**Given instruction:**
According to the concert review below, in which years did the three composers featured on the program die?

**Source extract:**
--------------------------------------------------
The three leading Early Romantics featured in this English Chamber Orchestra matinee programme, Mendelssohn, Chopin and Schumann, were close contemporaries (b.1809 and 1810), dying in 1847, 1849 and 1856, friends and colleagues, yet rarely combine to fill an orchestral concert. Chopin wrote little for orchestra, but their scarcity is more because the High and Late Romantics now dominate the repertoire and have made the essential spirit of their predecessors elusive. We cannot now easily hear that they too were trailblazers, Romantics who spoke seriously of romance as if they invented it which, in European music, they did. A pity there were numerous empty seats, Londoners staying away from Cadogan Hall to enjoy the afternoon sunshine, or perhaps regretting the absence of Brahms or Bruckner.
--------------------------------------------------
**Data listing:**
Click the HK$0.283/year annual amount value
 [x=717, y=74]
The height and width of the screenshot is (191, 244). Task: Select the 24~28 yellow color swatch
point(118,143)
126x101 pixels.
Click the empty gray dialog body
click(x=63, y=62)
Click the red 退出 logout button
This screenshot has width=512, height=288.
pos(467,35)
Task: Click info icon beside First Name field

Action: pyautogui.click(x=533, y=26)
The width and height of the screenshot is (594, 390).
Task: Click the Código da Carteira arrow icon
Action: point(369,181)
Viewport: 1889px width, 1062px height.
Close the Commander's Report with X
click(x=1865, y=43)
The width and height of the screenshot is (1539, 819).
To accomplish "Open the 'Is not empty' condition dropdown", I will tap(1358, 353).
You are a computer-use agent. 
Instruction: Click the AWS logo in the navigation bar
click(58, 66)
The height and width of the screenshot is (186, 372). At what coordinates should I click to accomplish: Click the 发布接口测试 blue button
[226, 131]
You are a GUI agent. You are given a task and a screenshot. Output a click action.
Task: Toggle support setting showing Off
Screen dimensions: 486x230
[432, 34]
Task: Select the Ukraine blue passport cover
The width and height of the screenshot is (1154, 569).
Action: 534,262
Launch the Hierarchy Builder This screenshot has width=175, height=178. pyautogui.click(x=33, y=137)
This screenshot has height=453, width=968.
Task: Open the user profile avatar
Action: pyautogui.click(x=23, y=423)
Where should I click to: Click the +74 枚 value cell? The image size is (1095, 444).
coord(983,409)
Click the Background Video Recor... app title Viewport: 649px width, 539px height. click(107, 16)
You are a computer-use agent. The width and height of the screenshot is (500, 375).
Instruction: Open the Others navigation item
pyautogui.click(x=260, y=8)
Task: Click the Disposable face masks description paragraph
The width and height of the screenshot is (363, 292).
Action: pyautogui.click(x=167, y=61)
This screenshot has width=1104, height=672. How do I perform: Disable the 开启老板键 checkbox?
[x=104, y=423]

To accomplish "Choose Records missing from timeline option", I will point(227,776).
--------------------------------------------------
**Answer to the problem:**
1847, 1849 and 1856.